I boarded Monday to Friday, went home at weekends. I was always keen to return to school. I got tired of the rather hot house, detached from the outside world atmosphere by the 5th year (year 11) but it was great from age 11 to 15.

It all depends whether the child's keen and could revert to day if they wanted to IMO.

Bobblehatwobble · 13/09/2020 21:38

I hated boarding school and could not get on with the people that had been there since Y7 - it creates a very certain type of someone. Only my experience but I’d never do that to my children; the people I met were really messed up.

RubyAberdeen · 13/09/2020 21:38

My eldest is in P2. I count down the minutes to pick up time because I love walking home with her and getting her stories and her chat. I genuinely look forward to it it’s probably my favourite part of the day. I can’t imagine opting out of all of that.

Rosebel · 13/09/2020 21:40

All the people I know who boarded at school (and tbf it's not many) hated it. My cousin never forgave her parents for sending her to boarding school and she's in her 40s.
I too have read Malory Towers and loved it but doubt boarding school is like that in real life.
Obviously you know your daughter best but personally I couldn't send my children.

TatianaBis · 13/09/2020 21:40

In the bad old days of boarding schools kids were packed off against their will, if they were miserable they weren’t allowed to leave. One exiat a term etc.

It’s very different now.

HappyHedgehog247 · 13/09/2020 21:41

I asked my parents to go and still didn’t like it. I meet lots of ex boarders in a professional capacity and while some loved it, there are often enduring effects in my opinion/experience. For some families it is the right option but I would only consider if the context demanded. As a separate issue, you seem really hard on yourself about your health. I wonder what exactly it is that it prevents your DD doing? And if there are other benefits you may not fully recognize? Caring for a parent is hard for children so if there is Lots of role reversal it may be worth exploring. I wouldn’t propose it to her as first step but explore with her What more activities she would like to do and what sort of school might fit.
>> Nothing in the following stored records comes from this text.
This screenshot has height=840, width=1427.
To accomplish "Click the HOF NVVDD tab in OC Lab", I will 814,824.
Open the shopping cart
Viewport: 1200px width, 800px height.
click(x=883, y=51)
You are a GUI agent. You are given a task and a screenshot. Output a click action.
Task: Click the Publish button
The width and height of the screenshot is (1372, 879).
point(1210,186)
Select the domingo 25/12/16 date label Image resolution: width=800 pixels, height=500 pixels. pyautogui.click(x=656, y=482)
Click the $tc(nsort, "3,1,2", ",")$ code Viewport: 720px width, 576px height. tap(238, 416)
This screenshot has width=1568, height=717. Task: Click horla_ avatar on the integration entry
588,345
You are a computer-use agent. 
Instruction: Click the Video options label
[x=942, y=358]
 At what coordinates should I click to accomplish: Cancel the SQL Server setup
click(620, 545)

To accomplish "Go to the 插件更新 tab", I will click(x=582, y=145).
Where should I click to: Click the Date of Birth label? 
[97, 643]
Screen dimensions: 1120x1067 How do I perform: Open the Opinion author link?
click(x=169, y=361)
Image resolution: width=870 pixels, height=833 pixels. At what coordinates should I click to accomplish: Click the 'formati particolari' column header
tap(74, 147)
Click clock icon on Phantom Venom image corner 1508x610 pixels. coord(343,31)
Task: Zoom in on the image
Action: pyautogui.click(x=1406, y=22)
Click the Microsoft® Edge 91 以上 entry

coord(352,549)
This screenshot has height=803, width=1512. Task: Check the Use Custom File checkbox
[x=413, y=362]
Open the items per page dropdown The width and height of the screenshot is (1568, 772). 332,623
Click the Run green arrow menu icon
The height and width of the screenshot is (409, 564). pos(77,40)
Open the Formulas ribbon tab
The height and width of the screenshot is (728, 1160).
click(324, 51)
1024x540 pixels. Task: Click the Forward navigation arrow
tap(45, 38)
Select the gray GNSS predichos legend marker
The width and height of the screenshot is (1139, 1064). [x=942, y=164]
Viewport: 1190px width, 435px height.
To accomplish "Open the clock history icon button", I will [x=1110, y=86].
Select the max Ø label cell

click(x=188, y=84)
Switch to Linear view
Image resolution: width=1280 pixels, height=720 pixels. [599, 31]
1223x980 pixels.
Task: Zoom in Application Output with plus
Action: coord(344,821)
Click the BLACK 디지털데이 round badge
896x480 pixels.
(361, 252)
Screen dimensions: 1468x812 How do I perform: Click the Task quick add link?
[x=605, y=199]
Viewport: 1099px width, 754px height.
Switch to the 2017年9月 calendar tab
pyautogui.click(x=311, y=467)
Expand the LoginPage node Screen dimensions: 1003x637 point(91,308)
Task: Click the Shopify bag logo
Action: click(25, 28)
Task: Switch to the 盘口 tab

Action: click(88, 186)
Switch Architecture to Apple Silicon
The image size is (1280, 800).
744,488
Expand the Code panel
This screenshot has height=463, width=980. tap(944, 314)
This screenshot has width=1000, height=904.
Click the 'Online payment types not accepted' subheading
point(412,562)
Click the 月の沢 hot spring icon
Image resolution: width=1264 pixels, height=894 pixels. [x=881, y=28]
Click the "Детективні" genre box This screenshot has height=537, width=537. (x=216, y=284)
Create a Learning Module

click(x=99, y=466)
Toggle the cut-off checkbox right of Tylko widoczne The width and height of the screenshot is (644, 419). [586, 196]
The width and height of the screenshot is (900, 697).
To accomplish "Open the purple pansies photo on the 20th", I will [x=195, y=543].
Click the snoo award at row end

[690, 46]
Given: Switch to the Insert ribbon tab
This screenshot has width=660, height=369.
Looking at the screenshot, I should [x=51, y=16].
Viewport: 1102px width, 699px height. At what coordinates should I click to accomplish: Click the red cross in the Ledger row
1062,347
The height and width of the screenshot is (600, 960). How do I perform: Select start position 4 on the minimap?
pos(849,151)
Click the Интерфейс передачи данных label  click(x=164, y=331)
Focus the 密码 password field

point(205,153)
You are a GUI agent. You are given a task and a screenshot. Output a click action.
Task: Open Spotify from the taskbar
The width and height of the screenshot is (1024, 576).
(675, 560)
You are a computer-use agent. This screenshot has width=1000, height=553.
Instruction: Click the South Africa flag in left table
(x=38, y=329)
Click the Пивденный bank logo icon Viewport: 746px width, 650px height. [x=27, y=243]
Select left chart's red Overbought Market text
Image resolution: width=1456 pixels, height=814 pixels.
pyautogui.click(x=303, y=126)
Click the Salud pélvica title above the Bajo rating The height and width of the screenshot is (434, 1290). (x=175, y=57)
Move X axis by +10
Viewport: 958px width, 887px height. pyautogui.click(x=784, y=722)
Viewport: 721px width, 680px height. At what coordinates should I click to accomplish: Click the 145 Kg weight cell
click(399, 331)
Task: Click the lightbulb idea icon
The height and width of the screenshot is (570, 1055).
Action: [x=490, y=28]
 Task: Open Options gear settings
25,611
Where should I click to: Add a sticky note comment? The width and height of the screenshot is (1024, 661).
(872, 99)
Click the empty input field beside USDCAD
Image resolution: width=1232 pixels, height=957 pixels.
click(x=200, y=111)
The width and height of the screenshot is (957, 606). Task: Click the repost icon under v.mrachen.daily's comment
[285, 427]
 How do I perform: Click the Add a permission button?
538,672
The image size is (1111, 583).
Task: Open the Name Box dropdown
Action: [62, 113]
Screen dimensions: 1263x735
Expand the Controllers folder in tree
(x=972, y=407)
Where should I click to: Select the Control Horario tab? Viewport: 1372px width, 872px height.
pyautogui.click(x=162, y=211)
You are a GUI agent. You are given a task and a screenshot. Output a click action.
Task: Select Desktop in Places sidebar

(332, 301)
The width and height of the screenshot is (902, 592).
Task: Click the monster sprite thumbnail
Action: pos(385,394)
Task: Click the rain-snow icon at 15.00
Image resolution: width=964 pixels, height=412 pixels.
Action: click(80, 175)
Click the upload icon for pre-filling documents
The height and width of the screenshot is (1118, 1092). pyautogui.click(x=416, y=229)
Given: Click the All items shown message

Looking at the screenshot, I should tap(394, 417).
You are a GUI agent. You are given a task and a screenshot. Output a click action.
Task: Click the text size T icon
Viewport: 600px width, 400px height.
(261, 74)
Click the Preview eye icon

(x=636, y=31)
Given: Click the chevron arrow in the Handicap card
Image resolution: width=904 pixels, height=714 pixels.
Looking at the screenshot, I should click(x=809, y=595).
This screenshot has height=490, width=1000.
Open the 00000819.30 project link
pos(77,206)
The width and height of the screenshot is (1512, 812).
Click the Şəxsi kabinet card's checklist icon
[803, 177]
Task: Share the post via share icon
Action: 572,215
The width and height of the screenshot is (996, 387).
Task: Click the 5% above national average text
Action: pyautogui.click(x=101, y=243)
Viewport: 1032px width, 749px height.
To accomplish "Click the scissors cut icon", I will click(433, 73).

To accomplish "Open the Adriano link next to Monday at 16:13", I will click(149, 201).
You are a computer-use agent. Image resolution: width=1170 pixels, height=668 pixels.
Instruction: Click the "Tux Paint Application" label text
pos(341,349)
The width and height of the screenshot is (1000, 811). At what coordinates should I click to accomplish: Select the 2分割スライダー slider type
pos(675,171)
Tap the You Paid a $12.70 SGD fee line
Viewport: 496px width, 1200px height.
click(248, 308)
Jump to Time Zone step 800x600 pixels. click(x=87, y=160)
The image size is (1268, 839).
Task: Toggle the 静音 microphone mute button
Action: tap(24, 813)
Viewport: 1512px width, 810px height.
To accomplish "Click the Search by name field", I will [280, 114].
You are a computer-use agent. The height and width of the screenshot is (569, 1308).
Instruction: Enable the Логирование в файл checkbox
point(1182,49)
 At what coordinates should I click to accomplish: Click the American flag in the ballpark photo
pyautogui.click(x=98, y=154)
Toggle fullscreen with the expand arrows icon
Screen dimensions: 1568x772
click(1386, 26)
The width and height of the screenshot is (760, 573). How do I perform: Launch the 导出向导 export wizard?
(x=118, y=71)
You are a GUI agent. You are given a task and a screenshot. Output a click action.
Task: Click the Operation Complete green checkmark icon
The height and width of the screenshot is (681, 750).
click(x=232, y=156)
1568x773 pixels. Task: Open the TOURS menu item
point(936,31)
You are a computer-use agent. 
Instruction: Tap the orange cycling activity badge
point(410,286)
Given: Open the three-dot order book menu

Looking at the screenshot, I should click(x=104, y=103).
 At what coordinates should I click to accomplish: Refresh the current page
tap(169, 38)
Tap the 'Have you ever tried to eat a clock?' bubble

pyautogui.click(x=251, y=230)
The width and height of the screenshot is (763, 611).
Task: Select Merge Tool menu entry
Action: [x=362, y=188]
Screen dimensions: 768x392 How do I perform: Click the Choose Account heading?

Sorry about random caps, slippery phone!

dementedma · 13/09/2020 21:41

My friend was sent to boarding school ON his 7th birthday and told to man up and not blub.
FFS I could cheerfully throttle his parents! He's completely emotionally screwed.

eatsleepread · 13/09/2020 21:42

This post cannot be for real!

JoBrodie · 13/09/2020 21:42

I full-boarded from age 9 to 18 and didn't enjoy it at all. Might have if I'd been a bit older but as an only child I preferred the company of adults and found being around kids my own age so much fairly tiring.

It would seem to be incredibly dependent on the child's personality / temperament, age and of course the school. I'm sure they are much jollier places now though.